Kubernetes manifests (already implemented)

  • All Deployments that push metrics set env vars via Downward API:
    • POD_NAME from metadata.name
    • POD_NAMESPACE from metadata.namespace
  • Files updated:
    • scaleway/manifests/base/applications/frontend/eveai-app/deployment.yaml
    • scaleway/manifests/base/applications/frontend/eveai-api/deployment.yaml
    • scaleway/manifests/base/applications/frontend/eveai-chat-client/deployment.yaml
    • scaleway/manifests/base/applications/backend/eveai-workers/deployment.yaml
    • scaleway/manifests/base/applications/backend/eveai-chat-workers/deployment.yaml
    • scaleway/manifests/base/applications/backend/eveai-entitlements/deployment.yaml

No changes needed to secrets

  • PUSH_GATEWAY_HOST/PORT remain provided via eveai-secrets; code composes PUSH_GATEWAY_URL internally.

How to verify

  1. Pushgateway contains per-pod/process groups

    • Port-forward Pushgateway (namespace monitoring):
      • kubectl -n monitoring port-forward svc/monitoring-pushgateway-prometheus-pushgateway 9091:9091
    • Inspect:
  2. Prometheus shows the labels as exported_*

    • Port-forward Prometheus (namespace monitoring):
      • kubectl -n monitoring port-forward svc/monitoring-prometheus 9090:9090
    • Queries:
      • label_values(eveai_llm_calls_total, exported_instance)
      • label_values(eveai_llm_calls_total, exported_namespace)
      • label_values(eveai_llm_calls_total, exported_process)

PromQL query patterns

  • Hide per-process by aggregating away exported_process:
    • sum without(exported_process) (rate(eveai_llm_calls_total[5m])) by (exported_job, exported_instance, exported_namespace)
  • Service-level totals (hide instance and process):
    • sum without(exported_instance, exported_process) (rate(eveai_llm_calls_total[5m])) by (exported_job, exported_namespace)
  • Histogram example (p95 per service):
    • histogram_quantile(0.95, sum without(exported_process) (rate(eveai_llm_duration_seconds_bucket[5m])) by (le, exported_job, exported_namespace))
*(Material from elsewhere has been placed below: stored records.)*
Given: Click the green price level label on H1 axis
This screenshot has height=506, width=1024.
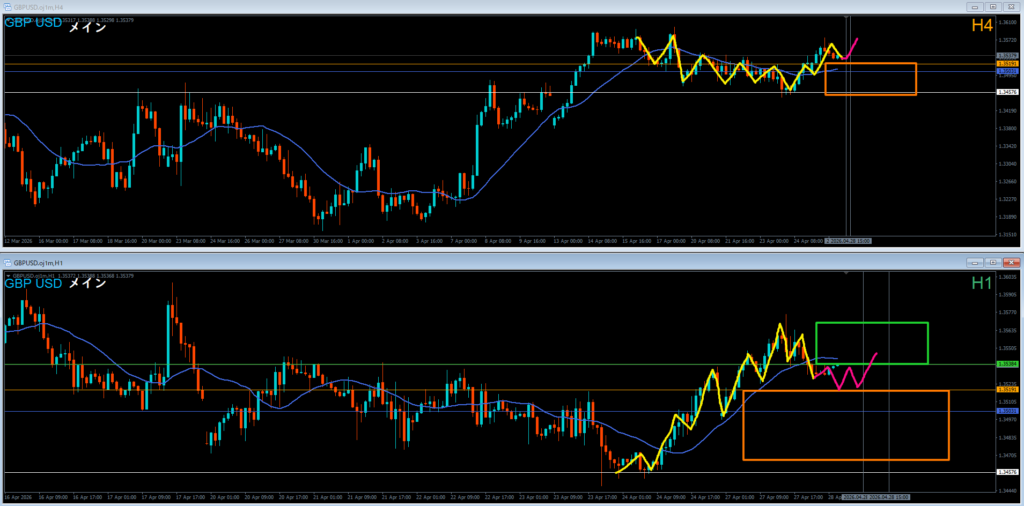Looking at the screenshot, I should 1008,364.
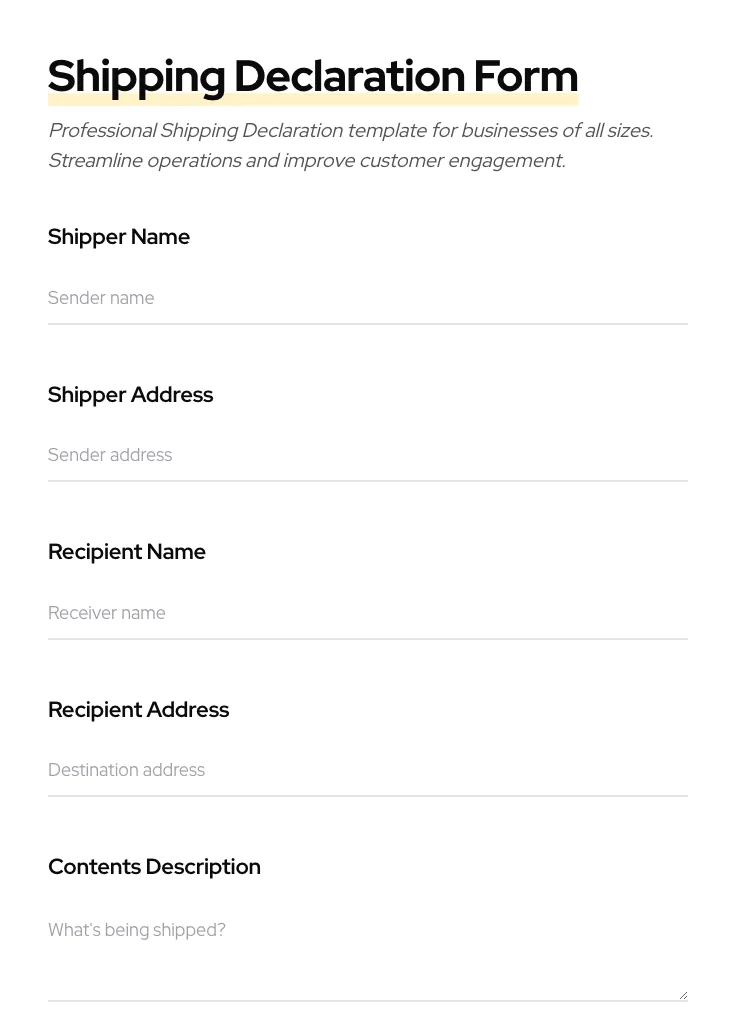Select the Contents Description field label
The width and height of the screenshot is (736, 1024).
154,867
Dev/Test (Podman) behavior

  • No Kubernetes Downward API: POD_NAME/POD_NAMESPACE are not set.
  • Fallbacks used by the code:
    • instance = HOSTNAME if available, else "dev"
    • namespace = ENVIRONMENT if available, else "dev"
    • process = current PID
  • This guarantees no crashes and still avoids process-level overwrites.

Operational notes

  • Cardinality: adding process creates more series (one per worker). This is required to avoid data loss when multiple workers push concurrently. Dashboards should aggregate away exported_process unless you need per-worker detail.
  • Batch jobs (future): use the same grouping and consider delete_from_gateway on successful completion to remove stale groups for that job/instance/process.

Troubleshooting

  • If you still see overwriting:
    • Confirm that instance, namespace, and process all appear in Pushgateway JSON labels for each group.
    • Ensure that all pods set POD_NAME and POD_NAMESPACE (kubectl -n eveai-staging exec -- env | egrep "POD_NAME|POD_NAMESPACE").
    • Verify that your app processes run push_to_gateway through the shared business_event wrapper.

Change log reference

  • Implemented on 2025-09-26 by adding grouping_key in business_event push and env vars in Deployments.